(データ記録)
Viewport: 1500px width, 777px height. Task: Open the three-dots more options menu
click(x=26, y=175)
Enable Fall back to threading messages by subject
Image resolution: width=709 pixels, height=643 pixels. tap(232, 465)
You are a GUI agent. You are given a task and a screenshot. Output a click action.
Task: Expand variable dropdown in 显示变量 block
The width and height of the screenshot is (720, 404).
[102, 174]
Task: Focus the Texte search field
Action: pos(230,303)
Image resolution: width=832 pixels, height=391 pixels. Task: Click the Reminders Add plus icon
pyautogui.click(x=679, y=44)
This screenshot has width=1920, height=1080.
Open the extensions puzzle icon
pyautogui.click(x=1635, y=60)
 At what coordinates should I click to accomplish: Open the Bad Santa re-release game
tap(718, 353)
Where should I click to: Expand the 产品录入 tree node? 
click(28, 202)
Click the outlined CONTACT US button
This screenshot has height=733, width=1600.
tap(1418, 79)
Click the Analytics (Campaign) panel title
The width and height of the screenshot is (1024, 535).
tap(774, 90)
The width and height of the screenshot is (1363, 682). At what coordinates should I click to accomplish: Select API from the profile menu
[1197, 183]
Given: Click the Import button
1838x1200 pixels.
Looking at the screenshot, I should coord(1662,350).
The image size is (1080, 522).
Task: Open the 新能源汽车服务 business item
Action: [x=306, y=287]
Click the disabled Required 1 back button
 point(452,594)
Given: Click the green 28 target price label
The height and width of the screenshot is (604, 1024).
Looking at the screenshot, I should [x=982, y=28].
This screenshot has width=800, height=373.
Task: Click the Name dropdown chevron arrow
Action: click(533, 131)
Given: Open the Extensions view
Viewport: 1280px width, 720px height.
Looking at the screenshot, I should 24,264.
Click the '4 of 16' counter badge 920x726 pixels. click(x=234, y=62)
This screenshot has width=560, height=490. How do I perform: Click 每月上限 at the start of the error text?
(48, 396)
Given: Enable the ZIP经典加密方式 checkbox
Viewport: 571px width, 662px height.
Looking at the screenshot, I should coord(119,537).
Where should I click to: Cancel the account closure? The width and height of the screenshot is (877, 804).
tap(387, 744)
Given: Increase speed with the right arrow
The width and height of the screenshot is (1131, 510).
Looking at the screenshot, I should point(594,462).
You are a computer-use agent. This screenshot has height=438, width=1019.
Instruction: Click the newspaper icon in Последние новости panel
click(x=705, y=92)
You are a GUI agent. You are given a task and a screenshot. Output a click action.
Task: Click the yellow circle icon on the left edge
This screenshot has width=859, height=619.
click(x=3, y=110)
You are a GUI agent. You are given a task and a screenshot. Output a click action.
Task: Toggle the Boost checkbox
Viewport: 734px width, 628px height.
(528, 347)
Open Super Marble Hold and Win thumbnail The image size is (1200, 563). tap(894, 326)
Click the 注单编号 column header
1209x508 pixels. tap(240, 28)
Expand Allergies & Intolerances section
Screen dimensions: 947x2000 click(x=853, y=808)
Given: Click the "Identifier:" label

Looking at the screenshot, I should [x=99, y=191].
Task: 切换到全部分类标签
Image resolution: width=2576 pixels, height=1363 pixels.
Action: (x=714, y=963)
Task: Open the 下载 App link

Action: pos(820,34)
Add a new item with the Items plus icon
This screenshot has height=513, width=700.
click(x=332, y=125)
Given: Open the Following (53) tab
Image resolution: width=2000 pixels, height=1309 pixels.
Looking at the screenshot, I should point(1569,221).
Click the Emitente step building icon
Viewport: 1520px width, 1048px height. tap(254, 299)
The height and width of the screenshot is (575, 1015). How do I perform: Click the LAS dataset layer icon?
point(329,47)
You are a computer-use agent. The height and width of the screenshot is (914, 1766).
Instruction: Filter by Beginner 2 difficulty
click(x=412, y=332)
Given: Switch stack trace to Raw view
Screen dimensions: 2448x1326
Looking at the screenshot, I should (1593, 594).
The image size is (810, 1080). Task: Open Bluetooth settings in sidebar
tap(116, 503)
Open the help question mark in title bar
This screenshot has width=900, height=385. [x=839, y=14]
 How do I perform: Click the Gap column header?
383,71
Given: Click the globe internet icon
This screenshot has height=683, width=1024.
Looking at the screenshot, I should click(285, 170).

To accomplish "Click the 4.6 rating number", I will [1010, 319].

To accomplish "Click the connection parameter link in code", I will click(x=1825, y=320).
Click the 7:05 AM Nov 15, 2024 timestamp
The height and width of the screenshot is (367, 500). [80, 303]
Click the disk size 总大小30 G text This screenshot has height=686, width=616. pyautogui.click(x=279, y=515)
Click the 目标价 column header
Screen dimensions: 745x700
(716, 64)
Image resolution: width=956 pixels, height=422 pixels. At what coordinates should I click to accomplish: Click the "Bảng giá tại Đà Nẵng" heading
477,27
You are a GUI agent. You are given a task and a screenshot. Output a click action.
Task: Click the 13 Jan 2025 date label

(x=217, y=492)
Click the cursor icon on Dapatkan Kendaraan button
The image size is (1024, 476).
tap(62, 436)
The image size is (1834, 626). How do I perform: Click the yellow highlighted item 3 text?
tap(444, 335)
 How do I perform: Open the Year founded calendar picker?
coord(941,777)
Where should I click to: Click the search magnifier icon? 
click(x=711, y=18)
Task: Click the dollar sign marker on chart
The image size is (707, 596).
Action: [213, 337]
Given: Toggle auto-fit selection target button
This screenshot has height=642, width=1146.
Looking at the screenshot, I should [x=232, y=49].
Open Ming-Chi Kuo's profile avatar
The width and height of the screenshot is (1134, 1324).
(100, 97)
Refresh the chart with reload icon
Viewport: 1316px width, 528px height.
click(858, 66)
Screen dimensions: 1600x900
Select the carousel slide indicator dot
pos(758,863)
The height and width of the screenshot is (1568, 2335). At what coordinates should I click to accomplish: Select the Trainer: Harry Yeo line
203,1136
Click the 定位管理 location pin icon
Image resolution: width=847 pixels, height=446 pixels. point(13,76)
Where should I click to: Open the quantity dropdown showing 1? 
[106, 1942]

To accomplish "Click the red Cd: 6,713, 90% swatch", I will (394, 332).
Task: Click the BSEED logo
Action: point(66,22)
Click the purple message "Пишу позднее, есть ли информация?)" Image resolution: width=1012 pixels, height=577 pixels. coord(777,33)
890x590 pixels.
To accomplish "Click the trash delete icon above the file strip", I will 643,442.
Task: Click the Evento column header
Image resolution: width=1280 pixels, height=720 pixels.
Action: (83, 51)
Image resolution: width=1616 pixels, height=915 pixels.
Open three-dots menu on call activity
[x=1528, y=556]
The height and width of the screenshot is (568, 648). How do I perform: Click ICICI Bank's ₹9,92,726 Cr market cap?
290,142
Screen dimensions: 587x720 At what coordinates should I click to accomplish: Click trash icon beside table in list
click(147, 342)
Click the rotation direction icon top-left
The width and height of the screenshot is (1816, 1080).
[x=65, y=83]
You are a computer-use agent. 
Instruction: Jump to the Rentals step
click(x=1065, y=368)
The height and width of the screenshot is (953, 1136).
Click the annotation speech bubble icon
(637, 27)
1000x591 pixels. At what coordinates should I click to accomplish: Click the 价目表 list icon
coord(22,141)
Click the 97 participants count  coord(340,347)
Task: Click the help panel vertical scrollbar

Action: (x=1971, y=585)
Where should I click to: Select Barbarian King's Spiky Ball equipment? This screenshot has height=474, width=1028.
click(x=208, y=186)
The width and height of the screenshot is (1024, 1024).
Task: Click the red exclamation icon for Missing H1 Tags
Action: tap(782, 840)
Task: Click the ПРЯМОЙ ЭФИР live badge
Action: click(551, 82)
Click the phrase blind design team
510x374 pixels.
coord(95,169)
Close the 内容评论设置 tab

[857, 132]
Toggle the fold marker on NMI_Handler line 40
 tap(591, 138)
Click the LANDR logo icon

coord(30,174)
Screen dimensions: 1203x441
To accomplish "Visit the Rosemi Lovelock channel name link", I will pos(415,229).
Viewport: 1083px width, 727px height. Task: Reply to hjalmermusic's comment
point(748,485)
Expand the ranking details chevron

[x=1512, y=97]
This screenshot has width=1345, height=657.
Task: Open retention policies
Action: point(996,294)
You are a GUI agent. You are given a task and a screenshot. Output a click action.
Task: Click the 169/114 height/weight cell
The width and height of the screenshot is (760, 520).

*課題の指示:* 上の一覧のうち、「Where should I click to: Cancel」を含む行から「tap(116, 503)」を含む行まで（両端を含む）を、空行を除いた番号付きリストに書き直してもらえますか？

*完全な出力:*
1. Where should I click to: Cancel the account closure? The width and height of the screenshot is (877, 804).
2. tap(387, 744)
3. Given: Increase speed with the right arrow
4. The width and height of the screenshot is (1131, 510).
5. Looking at the screenshot, I should point(594,462).
6. You are a computer-use agent. This screenshot has height=438, width=1019.
7. Instruction: Click the newspaper icon in Последние новости panel
8. click(x=705, y=92)
9. You are a GUI agent. You are given a task and a screenshot. Output a click action.
10. Task: Click the yellow circle icon on the left edge
11. This screenshot has width=859, height=619.
12. click(x=3, y=110)
13. You are a GUI agent. You are given a task and a screenshot. Output a click action.
14. Task: Toggle the Boost checkbox
15. Viewport: 734px width, 628px height.
16. (528, 347)
17. Open Super Marble Hold and Win thumbnail The image size is (1200, 563). tap(894, 326)
18. Click the 注单编号 column header
19. 1209x508 pixels. tap(240, 28)
20. Expand Allergies & Intolerances section
21. Screen dimensions: 947x2000 click(x=853, y=808)
22. Given: Click the "Identifier:" label
23. Looking at the screenshot, I should [x=99, y=191].
24. Task: 切换到全部分类标签
25. Image resolution: width=2576 pixels, height=1363 pixels.
26. Action: (x=714, y=963)
27. Task: Open the 下载 App link
28. Action: pos(820,34)
29. Add a new item with the Items plus icon
30. This screenshot has height=513, width=700.
31. click(x=332, y=125)
32. Given: Open the Following (53) tab
33. Image resolution: width=2000 pixels, height=1309 pixels.
34. Looking at the screenshot, I should point(1569,221).
35. Click the Emitente step building icon
36. Viewport: 1520px width, 1048px height. tap(254, 299)
37. The height and width of the screenshot is (575, 1015). How do I perform: Click the LAS dataset layer icon?
38. point(329,47)
39. You are a computer-use agent. The height and width of the screenshot is (914, 1766).
40. Instruction: Filter by Beginner 2 difficulty
41. click(x=412, y=332)
42. Given: Switch stack trace to Raw view
43. Screen dimensions: 2448x1326
44. Looking at the screenshot, I should (1593, 594).
45. The image size is (810, 1080). Task: Open Bluetooth settings in sidebar
46. tap(116, 503)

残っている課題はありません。